The InstructGPT paper also showed that RLHF made hallucination worse (with more user data rejecting common hallucinations instruction tuning and RLHF may lower specific hallucinations rejected by users though).
Some mention of that here: https://huyenchip.com/2023/05/02/rlhf.html#rlhf_and_hallucin...
Not specifically showing catastrophic forgetting, but hallucination for o3:
> From the results of this evaluation, o3's hallucination rate is 33 percent, and o4-mini's hallucination rate is 48 percent — almost half of the time. By comparison, o1's hallucination rate is 16 percent, meaning o3 hallucinated about twice as often.

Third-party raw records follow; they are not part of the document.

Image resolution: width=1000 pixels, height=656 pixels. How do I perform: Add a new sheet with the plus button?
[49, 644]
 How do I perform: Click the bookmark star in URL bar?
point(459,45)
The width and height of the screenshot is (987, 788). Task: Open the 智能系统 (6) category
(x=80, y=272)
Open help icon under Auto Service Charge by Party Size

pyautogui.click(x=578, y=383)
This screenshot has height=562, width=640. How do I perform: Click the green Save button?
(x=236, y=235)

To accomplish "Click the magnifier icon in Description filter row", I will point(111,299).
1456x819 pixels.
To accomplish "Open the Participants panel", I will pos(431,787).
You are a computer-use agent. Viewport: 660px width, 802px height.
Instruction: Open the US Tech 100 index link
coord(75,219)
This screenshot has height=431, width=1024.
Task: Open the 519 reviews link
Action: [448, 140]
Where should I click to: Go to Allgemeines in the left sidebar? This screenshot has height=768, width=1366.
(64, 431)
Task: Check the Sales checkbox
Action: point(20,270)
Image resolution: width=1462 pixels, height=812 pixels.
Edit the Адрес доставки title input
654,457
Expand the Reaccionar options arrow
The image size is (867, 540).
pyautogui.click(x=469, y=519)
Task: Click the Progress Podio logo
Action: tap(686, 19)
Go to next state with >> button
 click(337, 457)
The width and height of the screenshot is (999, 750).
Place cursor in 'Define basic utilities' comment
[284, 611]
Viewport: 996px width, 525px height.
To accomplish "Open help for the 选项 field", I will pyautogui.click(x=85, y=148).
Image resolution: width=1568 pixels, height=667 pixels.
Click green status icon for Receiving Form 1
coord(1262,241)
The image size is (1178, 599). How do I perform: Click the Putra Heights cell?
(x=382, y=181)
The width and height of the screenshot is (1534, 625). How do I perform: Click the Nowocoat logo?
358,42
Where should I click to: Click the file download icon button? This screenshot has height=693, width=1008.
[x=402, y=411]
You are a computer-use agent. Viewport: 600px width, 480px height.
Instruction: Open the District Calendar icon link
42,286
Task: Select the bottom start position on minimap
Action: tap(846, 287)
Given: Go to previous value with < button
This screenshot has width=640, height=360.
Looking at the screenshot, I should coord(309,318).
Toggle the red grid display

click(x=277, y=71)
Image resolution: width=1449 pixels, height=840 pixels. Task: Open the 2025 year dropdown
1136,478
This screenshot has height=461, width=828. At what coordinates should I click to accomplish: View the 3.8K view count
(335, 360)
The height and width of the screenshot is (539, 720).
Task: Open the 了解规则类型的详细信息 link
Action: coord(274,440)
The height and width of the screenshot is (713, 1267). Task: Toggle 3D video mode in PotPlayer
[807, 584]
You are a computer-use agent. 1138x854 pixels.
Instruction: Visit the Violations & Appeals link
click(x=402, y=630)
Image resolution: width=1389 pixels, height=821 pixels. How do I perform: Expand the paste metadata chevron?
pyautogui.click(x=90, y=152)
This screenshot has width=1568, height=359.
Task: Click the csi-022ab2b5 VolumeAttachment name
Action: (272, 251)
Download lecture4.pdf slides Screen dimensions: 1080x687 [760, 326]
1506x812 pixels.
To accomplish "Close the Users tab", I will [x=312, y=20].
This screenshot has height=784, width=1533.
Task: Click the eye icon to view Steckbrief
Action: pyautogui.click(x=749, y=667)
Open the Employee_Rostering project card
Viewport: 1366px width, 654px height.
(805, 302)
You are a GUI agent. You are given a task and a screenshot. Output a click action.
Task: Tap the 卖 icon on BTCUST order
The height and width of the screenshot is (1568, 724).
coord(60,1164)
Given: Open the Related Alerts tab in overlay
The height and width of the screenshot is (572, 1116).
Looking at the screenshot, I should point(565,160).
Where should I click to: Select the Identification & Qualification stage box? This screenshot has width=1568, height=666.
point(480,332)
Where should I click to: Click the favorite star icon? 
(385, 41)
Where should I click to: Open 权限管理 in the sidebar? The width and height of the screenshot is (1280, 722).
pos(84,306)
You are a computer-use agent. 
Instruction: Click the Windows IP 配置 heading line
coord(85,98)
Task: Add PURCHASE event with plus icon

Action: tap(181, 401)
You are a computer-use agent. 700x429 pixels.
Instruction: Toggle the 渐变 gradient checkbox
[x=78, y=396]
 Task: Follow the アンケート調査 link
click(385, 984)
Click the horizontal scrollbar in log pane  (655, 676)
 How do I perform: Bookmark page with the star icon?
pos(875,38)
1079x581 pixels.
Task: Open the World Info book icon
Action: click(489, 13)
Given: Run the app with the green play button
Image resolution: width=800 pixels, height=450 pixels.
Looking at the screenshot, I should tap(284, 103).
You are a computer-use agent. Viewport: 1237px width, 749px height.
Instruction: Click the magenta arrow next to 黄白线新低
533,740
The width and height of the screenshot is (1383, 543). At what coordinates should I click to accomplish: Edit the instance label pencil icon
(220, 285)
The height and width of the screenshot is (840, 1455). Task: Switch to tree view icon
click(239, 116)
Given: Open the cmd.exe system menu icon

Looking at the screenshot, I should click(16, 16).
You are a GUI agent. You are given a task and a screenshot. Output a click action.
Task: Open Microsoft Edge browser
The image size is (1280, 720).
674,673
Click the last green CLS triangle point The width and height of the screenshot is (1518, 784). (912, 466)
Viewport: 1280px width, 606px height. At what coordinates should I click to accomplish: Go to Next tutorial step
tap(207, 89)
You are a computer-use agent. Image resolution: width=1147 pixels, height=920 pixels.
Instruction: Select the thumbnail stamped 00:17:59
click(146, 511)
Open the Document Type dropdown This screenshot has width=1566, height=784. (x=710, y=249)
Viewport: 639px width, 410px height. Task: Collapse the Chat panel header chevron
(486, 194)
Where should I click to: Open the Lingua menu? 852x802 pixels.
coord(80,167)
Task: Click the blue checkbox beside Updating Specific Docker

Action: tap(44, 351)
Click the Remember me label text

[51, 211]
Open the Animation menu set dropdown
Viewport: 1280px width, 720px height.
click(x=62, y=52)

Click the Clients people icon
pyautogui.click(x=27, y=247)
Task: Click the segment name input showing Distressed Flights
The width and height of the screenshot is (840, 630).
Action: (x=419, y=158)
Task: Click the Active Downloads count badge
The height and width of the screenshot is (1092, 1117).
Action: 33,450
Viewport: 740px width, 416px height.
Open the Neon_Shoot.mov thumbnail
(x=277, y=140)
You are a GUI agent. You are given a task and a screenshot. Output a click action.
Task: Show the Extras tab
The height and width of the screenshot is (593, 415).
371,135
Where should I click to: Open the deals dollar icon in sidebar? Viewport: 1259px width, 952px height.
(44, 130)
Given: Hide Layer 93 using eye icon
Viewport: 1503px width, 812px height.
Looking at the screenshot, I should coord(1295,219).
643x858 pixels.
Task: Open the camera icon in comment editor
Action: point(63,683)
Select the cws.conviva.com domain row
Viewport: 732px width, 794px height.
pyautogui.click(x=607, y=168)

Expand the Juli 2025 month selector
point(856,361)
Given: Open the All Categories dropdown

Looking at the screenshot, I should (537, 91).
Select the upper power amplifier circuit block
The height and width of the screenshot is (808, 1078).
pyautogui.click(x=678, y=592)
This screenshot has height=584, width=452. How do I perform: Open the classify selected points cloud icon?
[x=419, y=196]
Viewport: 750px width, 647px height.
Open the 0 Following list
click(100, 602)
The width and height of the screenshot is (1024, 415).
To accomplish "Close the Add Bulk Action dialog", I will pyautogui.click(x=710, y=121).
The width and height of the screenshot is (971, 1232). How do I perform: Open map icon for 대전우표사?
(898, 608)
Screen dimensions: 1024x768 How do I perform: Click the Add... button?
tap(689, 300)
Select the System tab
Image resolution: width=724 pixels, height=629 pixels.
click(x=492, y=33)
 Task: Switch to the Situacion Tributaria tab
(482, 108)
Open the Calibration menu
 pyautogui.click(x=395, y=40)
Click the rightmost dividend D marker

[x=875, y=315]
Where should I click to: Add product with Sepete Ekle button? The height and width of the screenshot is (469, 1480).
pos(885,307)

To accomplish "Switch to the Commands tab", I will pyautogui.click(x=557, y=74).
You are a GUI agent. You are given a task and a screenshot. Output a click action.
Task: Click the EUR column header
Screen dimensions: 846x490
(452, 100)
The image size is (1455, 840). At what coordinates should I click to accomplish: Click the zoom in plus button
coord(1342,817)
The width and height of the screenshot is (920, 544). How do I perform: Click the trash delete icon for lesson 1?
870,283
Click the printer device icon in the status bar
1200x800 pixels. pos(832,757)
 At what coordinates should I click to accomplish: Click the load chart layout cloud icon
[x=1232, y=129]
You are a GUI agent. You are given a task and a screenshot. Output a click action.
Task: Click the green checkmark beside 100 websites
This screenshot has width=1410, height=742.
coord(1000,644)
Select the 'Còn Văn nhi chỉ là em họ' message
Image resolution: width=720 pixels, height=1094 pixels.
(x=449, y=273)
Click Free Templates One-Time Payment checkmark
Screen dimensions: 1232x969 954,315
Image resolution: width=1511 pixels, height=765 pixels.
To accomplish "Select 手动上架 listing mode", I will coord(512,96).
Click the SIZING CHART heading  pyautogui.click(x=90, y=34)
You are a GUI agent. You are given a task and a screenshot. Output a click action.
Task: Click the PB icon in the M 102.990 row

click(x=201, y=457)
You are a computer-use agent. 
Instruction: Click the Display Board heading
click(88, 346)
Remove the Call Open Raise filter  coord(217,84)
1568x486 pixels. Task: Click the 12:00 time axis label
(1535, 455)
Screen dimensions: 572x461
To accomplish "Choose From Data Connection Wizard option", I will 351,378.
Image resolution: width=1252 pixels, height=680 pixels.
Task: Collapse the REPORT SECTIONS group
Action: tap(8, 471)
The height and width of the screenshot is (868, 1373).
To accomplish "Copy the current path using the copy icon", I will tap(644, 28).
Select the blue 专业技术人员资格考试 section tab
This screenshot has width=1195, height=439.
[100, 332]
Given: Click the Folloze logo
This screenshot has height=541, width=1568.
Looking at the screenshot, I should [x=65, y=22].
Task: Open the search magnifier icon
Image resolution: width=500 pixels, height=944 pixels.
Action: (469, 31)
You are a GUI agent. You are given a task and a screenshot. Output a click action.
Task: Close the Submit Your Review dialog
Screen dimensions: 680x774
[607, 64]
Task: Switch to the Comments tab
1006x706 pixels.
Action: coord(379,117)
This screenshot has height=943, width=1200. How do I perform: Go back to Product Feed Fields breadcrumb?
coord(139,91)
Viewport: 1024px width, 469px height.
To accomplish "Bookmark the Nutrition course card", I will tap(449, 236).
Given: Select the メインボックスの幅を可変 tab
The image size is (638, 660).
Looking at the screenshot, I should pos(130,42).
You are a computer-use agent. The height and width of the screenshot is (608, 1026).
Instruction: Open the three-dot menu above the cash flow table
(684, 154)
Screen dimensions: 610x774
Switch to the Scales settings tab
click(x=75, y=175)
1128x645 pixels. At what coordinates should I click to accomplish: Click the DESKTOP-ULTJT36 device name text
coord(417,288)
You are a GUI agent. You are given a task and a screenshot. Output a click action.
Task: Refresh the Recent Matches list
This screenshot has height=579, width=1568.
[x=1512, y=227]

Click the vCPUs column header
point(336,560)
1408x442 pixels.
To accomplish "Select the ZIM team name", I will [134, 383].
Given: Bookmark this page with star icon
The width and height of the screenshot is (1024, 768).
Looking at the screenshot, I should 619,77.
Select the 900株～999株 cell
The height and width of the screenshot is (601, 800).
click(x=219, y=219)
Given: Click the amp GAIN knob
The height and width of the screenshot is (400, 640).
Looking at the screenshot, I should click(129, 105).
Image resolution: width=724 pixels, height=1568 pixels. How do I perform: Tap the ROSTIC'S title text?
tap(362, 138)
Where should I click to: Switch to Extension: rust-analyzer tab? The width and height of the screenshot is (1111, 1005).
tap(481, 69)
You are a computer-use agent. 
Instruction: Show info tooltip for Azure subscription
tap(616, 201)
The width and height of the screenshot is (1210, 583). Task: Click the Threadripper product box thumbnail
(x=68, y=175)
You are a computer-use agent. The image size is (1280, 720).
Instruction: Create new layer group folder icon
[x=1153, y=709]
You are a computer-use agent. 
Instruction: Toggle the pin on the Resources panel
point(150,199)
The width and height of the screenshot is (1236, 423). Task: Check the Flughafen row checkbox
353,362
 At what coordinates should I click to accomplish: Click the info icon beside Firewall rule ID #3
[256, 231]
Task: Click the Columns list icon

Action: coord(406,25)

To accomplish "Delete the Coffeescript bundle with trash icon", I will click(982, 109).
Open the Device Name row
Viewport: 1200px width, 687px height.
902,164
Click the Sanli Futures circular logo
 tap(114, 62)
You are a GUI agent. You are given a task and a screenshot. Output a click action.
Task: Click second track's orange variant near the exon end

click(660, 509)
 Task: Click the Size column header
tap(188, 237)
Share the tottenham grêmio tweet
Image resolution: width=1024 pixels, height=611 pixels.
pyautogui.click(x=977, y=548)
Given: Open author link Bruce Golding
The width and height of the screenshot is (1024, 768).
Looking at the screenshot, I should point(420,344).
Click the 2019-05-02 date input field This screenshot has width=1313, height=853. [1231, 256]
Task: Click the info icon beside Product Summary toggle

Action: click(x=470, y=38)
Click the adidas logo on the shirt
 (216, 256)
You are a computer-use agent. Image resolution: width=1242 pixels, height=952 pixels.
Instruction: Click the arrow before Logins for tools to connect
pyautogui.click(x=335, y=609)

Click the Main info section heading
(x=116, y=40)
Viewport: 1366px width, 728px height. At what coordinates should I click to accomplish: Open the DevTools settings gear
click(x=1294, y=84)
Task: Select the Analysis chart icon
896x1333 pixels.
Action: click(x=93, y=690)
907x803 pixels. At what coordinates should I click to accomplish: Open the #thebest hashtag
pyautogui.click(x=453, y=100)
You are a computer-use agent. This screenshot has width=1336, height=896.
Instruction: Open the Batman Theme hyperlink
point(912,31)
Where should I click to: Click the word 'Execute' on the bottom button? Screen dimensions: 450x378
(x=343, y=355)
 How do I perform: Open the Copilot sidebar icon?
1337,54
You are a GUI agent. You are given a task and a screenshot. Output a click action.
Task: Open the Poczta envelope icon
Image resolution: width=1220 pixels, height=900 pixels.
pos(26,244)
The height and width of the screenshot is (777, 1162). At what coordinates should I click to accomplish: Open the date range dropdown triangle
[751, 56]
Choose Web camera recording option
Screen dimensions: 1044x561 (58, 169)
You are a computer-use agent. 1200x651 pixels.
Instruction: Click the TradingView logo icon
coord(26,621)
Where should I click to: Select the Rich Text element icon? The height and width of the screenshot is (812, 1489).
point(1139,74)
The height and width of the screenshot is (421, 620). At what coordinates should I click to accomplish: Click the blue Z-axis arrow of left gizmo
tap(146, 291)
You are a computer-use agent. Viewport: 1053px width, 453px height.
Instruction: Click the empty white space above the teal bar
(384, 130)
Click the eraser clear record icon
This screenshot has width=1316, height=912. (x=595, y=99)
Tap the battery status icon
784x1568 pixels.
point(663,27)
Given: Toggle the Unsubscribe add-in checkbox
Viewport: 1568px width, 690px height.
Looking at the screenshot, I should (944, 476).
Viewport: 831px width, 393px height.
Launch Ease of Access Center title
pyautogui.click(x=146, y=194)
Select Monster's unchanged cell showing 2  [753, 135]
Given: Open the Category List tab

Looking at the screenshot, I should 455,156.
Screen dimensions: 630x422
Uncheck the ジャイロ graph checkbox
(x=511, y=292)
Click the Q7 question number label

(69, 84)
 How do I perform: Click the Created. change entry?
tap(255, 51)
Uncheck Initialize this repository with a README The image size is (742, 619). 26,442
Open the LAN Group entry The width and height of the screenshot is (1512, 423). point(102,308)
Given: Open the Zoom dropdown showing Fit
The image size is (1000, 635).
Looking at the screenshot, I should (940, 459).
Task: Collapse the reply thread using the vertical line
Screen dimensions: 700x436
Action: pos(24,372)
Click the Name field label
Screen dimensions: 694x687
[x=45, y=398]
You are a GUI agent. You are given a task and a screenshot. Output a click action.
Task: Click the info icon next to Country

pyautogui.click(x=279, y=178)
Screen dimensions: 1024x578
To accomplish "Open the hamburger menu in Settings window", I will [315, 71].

https://mashable.com/article/openai-o3-o4-mini-hallucinate-h...Deepseek R1 handles some of this by redistilling back in "factual Q&A" generated from original V3 model to make a new V3. The V3 paper mentions it incorporated an R1 pass too so it seems like: V3 base model, RL pass, V3 with RL distill and retraining a checkpoint for the final V3 release, additional RL pass for the final R1 release.
V3 Paper
> During the post-training stage, we distill the reasoning capability from the DeepSeekR1 series of models [I think that refers to the earlier checkpoint R1 after the first pass below]
R1 Paper:
> To address these issues and further enhance reasoning performance, we introduce DeepSeek-R1, which incorporates a small amount of cold-start data and a multi-stage training pipeline. Specifically, we begin by collecting thousands of cold-start data to fine-tune the DeepSeek-V3-Base model. Following this, we perform reasoning-oriented RL like DeepSeek-R1-Zero. Upon nearing convergence in the RL process, we create new SFT data through rejection sampling on the RL checkpoint, combined with supervised data from DeepSeek-V3 in domains such as writing, factual QA, and self-cognition, and then retrain the DeepSeek-V3-Base model. After fine-tuning with the new data, the checkpoint undergoes an additional RL process, taking into account prompts from all scenarios. After these steps, we obtained a checkpoint referred to as DeepSeek-R1, which achieves performance on par with OpenAI-o1-1217.
In general with fine-tuning you can avoid catastrophic forgetting by mixing in the original data during later fine tuning steps, and from this it seems the same is true of the RL phases, but they are also doing some amount of augmentation and selection on the the data involved.